Gossman and the rest of Microsoft have also realized that “Open-source communities allow you to scale beyond any single organization – even with a large organization like Microsoft we found enormous value in people in the community bringing in ideas, feedback, fixes, new features, and more into the software. Open source allows people to share knowledge and practices about how to operate and run software – that knowledge can be contributed back upstream into projects for the value of others in the community.
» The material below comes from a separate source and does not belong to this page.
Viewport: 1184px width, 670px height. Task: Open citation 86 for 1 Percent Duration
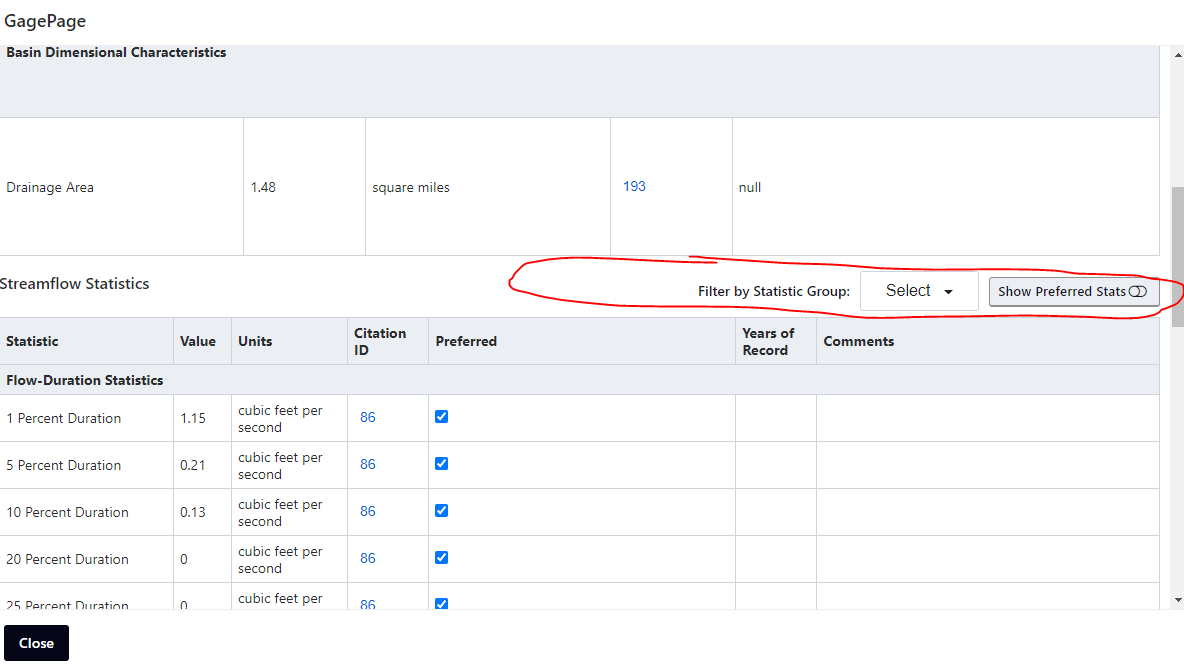click(x=368, y=418)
As a result, Gossman became Microsoft’s first Linux Foundation board member. His colleague Sarah Novotny now holds that seat. He concluded, “Open source has changed how we develop software, interact with customers, and build partnerships. It’s now a foundational part of our modern culture.”
Microsoft love Linux
If you look at Microsoft’s track record in recent years, it’s clear that Microsoft has bought totally into Linux and open source. Perhaps the biggest move was when Microsoft joined the Open Invention Network (OIN), an open-source patent consortium. Microsoft has agreed to grant a royalty-free and unrestricted license to its entire patent portfolio to all other OIN members.
In short, Microsoft has become an open-source company. Away from servers and the cloud, it’s even becoming much more friendly to Linux and open source on the desktop. The company has dumped its proprietary Edge browser for a new open-source version, which is based on Chromium. Microsoft will also be bringing Office 365 to Linux. Heck, Microsoft even has its own Linux distribution, Windows SubSystem for Linux 2.0, which runs in concert with Windows 10.
Who knows? Maybe Microsoft will even release a version of Windows, which runs on the Linux kernel.
Inside Linux circles, there are still some that don’t trust Microsoft. For them, Microsoft will always be The Evil Empire.
Linus Torvalds isn’t one of them though. “The whole anti-Microsoft thing was sometimes funny as a joke, but not really. Today, they’re actually much friendlier. I talk to Microsoft engineers at various conferences, and I feel like, yes, they have changed, and the engineers are happy. And they’re like really happy working on Linux. So, I completely dismissed all the anti-Microsoft stuff.”
It’s 2020 and today, as preposterous as it may sound to some, Microsoft really is a Linux and open-source company. Indeed, except for Apple, you’d be hard-pressed to find a major technology firm, which hasn’t converted to Linux and open source.